L’intérêt de la Russie réside dans le renforcement de la capacité de défense de l’Iran et dans la poursuite d’une coopération bilatérale à large assise ancrée dans l’agenda économique dû aux sanctions, tout en poursuivant parallèlement l’intégration de l’Iran dans le projet de Grande Eurasie de Moscou. En bref, la Russie occupe aujourd’hui une place unique en tant que partie prenante d’un Iran stable et prévisible en paix avec lui-même et avec la région.

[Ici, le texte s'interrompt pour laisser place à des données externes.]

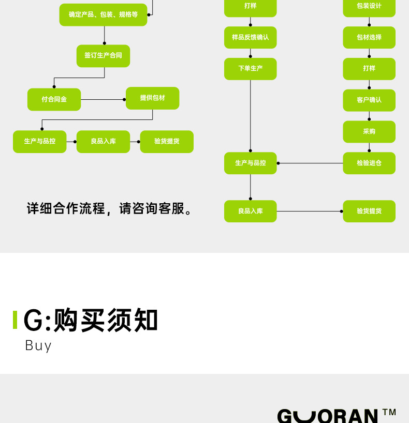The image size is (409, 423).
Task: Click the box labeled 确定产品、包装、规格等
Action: (103, 15)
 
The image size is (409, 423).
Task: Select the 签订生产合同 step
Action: (103, 56)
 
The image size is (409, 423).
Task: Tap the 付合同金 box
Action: (54, 99)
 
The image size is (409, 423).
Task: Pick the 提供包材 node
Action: (152, 98)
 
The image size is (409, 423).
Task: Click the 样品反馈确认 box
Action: (250, 38)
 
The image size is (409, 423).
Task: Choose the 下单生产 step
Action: (250, 69)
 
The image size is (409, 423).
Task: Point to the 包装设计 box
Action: (369, 6)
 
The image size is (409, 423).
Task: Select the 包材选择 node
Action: (369, 38)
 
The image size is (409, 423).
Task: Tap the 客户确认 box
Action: (369, 100)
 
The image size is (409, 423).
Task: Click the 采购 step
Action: (369, 132)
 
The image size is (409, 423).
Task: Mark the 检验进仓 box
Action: (369, 163)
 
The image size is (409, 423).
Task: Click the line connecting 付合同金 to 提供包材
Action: (103, 99)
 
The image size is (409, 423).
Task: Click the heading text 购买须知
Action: (106, 320)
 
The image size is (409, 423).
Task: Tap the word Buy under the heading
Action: (38, 345)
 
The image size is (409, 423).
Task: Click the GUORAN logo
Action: (327, 416)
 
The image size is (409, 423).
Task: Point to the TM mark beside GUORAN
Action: (389, 412)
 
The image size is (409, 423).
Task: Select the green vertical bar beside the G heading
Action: (15, 320)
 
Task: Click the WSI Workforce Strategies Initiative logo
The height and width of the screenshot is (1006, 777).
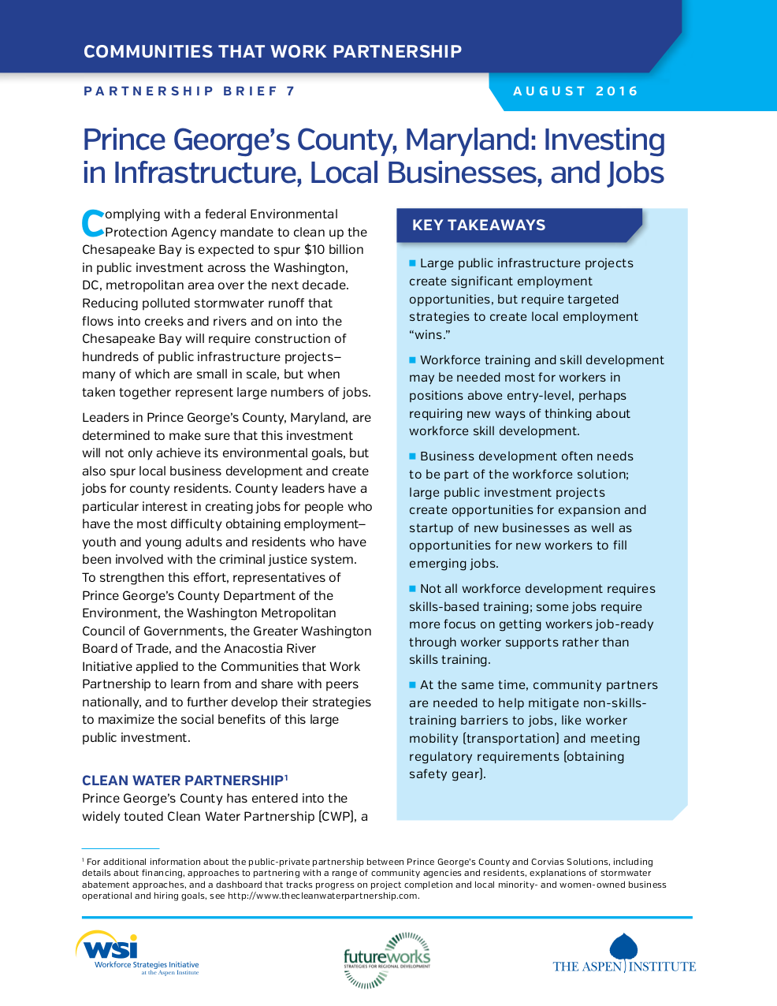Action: pos(137,953)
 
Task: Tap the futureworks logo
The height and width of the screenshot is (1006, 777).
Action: pos(387,959)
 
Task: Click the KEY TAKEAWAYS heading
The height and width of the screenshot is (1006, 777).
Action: pos(478,225)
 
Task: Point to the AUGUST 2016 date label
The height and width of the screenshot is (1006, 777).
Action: pos(575,91)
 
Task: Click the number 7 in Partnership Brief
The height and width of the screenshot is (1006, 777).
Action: pos(291,91)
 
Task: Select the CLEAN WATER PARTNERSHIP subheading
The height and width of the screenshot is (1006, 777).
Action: pos(183,781)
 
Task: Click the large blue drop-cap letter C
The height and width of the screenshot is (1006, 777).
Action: pos(93,223)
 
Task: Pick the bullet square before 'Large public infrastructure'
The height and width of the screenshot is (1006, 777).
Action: pos(412,263)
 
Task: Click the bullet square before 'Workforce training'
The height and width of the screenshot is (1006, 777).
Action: pos(412,360)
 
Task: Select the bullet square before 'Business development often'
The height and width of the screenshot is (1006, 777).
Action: pos(412,456)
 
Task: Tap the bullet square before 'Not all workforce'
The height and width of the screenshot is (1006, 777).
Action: pos(412,588)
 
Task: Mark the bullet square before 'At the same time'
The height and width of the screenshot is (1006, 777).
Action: pos(412,684)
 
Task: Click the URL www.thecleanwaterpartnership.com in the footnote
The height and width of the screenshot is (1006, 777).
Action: pos(323,896)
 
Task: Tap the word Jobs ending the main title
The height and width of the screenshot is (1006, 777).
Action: pos(635,173)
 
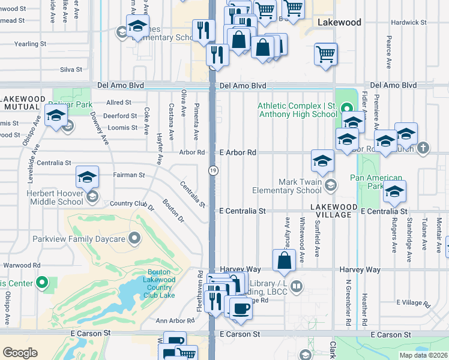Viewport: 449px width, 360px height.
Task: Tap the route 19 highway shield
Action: click(213, 171)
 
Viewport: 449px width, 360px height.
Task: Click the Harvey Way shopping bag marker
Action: click(284, 260)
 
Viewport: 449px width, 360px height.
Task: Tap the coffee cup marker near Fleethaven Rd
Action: click(241, 308)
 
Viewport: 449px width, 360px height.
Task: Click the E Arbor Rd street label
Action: click(238, 153)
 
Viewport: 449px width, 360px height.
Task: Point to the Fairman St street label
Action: click(129, 175)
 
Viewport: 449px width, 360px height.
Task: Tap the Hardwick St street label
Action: click(408, 22)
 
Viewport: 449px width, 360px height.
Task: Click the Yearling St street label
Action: click(30, 44)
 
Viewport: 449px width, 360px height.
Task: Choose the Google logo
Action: click(20, 352)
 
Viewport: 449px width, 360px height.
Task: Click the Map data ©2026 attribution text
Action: click(423, 355)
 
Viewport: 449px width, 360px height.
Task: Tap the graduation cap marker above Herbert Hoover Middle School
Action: click(87, 177)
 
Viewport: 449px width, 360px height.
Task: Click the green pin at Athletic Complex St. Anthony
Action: click(346, 109)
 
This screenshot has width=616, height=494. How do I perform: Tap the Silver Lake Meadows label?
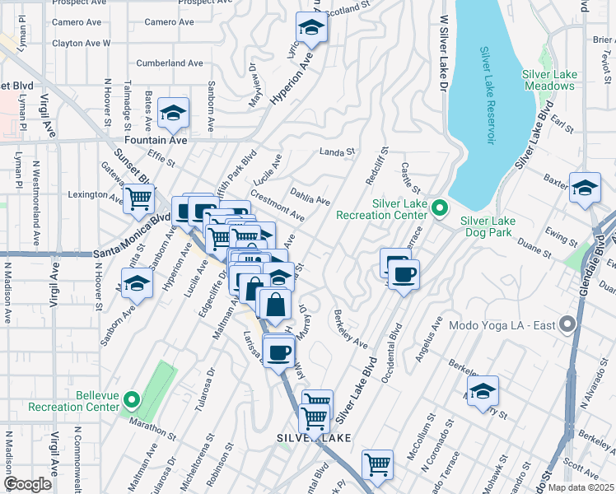tap(549, 80)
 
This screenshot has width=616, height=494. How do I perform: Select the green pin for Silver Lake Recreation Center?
tap(438, 209)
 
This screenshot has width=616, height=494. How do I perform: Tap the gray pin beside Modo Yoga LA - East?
tap(566, 324)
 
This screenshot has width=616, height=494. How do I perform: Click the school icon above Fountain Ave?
tap(173, 114)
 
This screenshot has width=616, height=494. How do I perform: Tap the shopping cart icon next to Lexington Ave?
tap(138, 198)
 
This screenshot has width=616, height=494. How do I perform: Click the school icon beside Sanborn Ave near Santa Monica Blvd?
tap(137, 286)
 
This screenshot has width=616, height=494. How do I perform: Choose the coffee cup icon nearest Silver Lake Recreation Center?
tap(403, 274)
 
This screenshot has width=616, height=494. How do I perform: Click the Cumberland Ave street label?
tap(169, 63)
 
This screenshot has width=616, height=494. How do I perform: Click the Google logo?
tap(28, 484)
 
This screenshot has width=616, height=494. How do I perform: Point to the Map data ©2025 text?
tap(581, 487)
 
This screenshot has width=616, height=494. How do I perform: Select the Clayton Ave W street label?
tap(81, 43)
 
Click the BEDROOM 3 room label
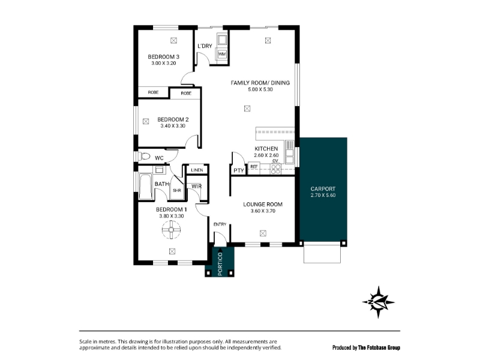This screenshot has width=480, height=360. tap(163, 56)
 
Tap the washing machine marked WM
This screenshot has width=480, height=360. tap(222, 54)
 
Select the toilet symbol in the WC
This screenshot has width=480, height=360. tap(144, 157)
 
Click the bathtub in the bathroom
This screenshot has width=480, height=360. tap(145, 187)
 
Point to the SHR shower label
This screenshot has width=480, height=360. tap(177, 190)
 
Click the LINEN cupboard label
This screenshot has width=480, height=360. tap(197, 170)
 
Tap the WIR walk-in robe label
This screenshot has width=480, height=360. tap(197, 186)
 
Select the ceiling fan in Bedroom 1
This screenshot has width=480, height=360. tap(172, 230)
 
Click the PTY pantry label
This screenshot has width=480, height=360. tap(239, 170)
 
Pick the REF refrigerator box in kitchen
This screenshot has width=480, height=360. tap(254, 167)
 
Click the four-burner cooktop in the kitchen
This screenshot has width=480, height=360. tap(275, 169)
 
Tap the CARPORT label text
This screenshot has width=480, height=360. tap(323, 189)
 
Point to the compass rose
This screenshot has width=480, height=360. tap(379, 302)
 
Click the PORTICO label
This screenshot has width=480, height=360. tap(220, 264)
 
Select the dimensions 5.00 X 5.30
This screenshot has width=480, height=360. tap(260, 89)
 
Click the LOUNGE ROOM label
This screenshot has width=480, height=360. tap(263, 204)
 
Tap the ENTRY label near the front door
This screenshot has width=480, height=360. tap(220, 224)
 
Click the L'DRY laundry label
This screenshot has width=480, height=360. tap(205, 46)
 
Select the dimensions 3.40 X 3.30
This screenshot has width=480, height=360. tap(173, 126)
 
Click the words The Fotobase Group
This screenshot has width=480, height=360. tap(379, 347)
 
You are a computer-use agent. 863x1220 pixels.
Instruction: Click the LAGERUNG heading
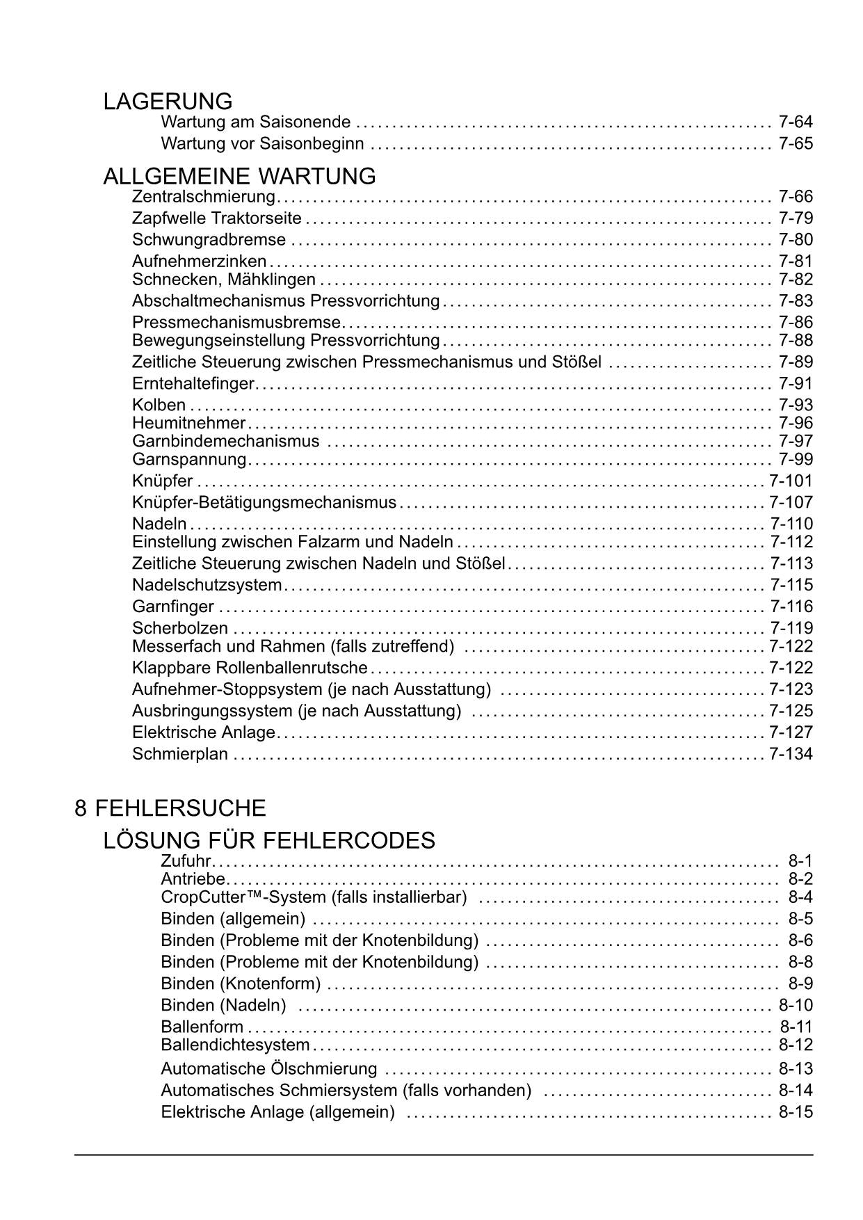[x=168, y=102]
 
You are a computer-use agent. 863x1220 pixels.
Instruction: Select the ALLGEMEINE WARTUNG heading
[x=239, y=177]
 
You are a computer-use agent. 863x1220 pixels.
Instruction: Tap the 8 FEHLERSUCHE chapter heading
[x=170, y=808]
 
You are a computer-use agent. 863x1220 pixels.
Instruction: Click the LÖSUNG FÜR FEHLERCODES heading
[x=269, y=841]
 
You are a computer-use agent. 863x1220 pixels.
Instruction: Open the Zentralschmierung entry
[x=204, y=197]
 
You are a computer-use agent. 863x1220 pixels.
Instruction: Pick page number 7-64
[x=796, y=122]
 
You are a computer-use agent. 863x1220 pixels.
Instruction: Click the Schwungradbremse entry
[x=209, y=240]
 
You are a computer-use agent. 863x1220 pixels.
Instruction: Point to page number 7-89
[x=796, y=362]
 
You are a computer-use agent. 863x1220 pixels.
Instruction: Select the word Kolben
[x=159, y=406]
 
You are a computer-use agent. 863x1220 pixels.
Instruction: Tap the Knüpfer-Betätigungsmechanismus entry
[x=264, y=503]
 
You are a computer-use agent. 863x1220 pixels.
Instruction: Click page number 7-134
[x=791, y=754]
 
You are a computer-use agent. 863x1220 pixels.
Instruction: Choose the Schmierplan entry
[x=180, y=754]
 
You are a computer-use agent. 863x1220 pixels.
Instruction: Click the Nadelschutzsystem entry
[x=207, y=585]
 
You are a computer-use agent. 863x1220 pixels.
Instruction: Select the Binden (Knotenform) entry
[x=241, y=984]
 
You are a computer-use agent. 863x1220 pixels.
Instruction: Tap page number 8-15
[x=796, y=1112]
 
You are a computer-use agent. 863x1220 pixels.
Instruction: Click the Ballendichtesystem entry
[x=235, y=1045]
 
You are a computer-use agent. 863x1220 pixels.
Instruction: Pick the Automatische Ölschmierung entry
[x=268, y=1069]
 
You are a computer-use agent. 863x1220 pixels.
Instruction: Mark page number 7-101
[x=791, y=481]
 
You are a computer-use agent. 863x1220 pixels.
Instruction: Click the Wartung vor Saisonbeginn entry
[x=262, y=144]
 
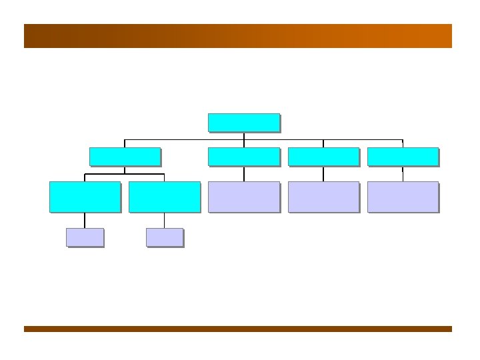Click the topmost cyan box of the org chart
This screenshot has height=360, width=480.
tap(243, 123)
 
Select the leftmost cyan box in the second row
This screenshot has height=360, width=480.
tap(125, 157)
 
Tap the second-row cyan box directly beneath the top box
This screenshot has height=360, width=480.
tap(243, 157)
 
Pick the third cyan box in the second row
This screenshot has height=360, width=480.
tap(323, 157)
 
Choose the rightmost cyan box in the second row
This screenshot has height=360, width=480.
tap(403, 157)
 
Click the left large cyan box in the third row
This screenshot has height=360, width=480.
tap(85, 197)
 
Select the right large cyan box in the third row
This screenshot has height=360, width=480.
tap(164, 197)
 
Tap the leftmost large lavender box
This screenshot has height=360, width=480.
tap(243, 197)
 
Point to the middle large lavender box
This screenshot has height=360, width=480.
tap(323, 197)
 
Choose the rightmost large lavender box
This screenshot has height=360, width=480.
tap(403, 197)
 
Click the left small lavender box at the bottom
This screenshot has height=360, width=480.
tap(85, 237)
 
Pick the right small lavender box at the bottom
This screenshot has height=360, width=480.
tap(164, 237)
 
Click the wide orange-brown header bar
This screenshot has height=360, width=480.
tap(238, 36)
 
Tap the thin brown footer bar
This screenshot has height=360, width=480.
tap(238, 329)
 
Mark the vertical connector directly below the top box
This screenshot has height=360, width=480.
tap(244, 136)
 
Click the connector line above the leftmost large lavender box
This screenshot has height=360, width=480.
tap(244, 173)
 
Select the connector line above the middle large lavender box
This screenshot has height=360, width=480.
tap(323, 173)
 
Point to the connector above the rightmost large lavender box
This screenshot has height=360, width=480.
tap(403, 173)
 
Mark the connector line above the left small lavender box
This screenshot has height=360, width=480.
tap(85, 220)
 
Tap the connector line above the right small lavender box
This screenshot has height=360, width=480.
tap(164, 220)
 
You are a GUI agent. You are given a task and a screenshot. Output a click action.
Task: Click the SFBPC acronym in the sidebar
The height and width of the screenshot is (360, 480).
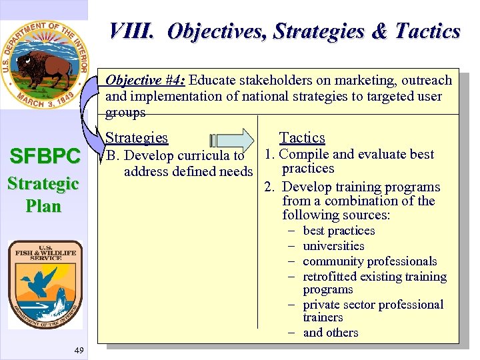tap(44, 157)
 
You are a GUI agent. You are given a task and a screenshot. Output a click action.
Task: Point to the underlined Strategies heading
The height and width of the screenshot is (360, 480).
tap(137, 138)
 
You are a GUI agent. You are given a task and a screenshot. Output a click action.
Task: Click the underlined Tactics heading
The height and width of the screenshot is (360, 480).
tap(302, 138)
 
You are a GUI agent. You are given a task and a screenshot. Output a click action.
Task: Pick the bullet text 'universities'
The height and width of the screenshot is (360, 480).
tap(333, 246)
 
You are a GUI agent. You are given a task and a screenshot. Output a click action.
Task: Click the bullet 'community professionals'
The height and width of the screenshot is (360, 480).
tap(369, 261)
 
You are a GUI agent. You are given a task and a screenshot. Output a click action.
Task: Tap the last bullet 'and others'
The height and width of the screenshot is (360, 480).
tap(331, 333)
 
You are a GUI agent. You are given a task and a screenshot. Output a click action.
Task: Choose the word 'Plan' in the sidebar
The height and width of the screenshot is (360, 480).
tap(44, 206)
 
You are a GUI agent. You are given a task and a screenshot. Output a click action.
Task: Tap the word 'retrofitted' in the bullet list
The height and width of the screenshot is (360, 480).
tap(332, 277)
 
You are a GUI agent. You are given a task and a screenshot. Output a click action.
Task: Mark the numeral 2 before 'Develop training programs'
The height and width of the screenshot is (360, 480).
tap(269, 187)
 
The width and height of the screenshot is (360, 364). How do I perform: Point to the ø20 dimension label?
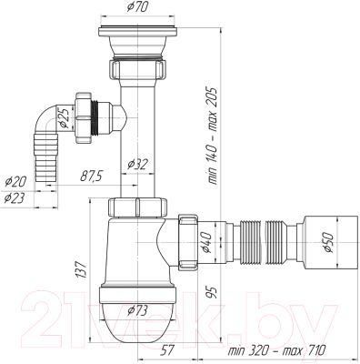click(15, 179)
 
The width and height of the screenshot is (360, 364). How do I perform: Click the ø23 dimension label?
click(15, 197)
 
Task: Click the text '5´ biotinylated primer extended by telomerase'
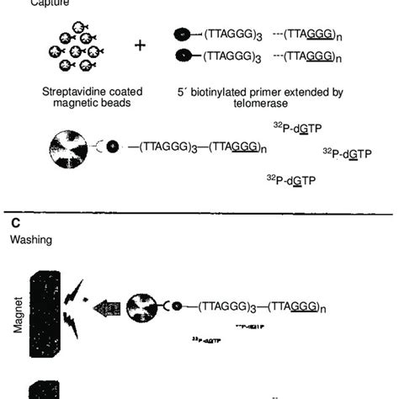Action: coord(263,96)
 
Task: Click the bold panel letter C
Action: coord(15,223)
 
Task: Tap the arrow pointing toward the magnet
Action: coord(107,309)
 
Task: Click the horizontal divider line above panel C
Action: coord(200,213)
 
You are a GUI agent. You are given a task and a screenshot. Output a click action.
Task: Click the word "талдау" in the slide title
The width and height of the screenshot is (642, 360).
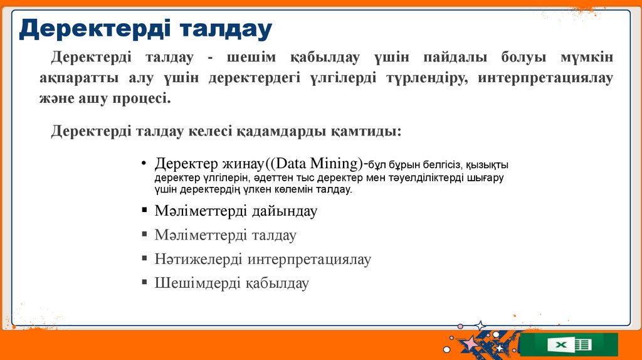tap(226, 29)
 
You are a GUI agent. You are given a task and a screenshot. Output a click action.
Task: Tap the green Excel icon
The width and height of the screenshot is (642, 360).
tap(569, 344)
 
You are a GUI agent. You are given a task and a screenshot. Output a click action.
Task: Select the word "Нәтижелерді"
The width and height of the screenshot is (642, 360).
tap(199, 259)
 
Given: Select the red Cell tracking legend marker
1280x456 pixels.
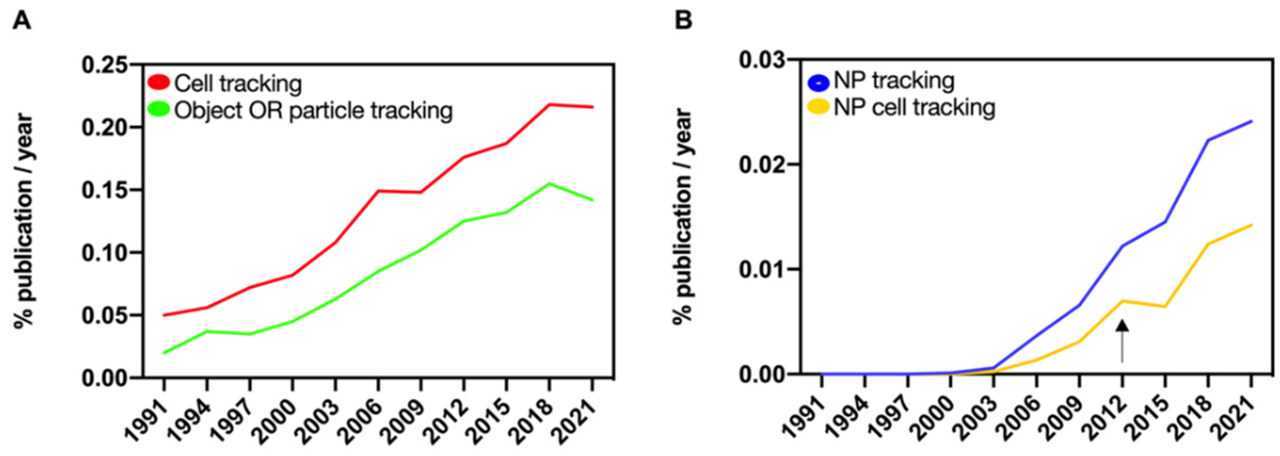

Le ministre russe des Affaires étrangères, Sergueï Ryabkov, a déclaré jeudi aux journalistes à Moscou «Nous sommes en contact le plus étroit possible avec l’Iran sur la situation actuelle. Nous partageons une merveilleuse expérience de coopération dans divers domaines. Je pense que c’est le moment où nos relations sont particulièrement importantes». Soit dit en passant, le président Pezeshkian a reçu le Premier ministre russe Mikhail Michoustine en visite le lundi 30 septembre à Téhéran quelques heures seulement avant le lancement des missiles balistiques iraniens contre Israël.
Lors d’une réunion du Conseil de sécurité des Nations unies consacrée aux développements au Moyen-Orient, le Représentant permanent de la Russie auprès de l’ONU, Vasily Nebenzya, a déclaré mercredi : «Dans le cadre de son mandat de maintien de la paix et de la sécurité internationales, le Conseil de sécurité des Nations unies doit contraindre Israël à cesser immédiatement les hostilités. Vous et moi devrions également tout mettre en œuvre pour créer les conditions d’un règlement politique et diplomatique. Dans ce contexte, nous prenons note du signal de Téhéran selon lequel il n’est pas disposé à attiser davantage la confrontation».
Fait intéressant, le porte-parole du Kremlin, Dmitri Peskov, n’a pas perdu de temps pour reprendre les fils de la remarque de Biden sur une rencontre avec Poutine. Il a déclaré vendredi : «Il n’y a eu aucune discussion sur cette question et à ce jour, en ce moment, il n’y a aucune condition préalable pour cela. Cependant, le président a déclaré à plusieurs reprises qu’il restait ouvert à tous les contacts».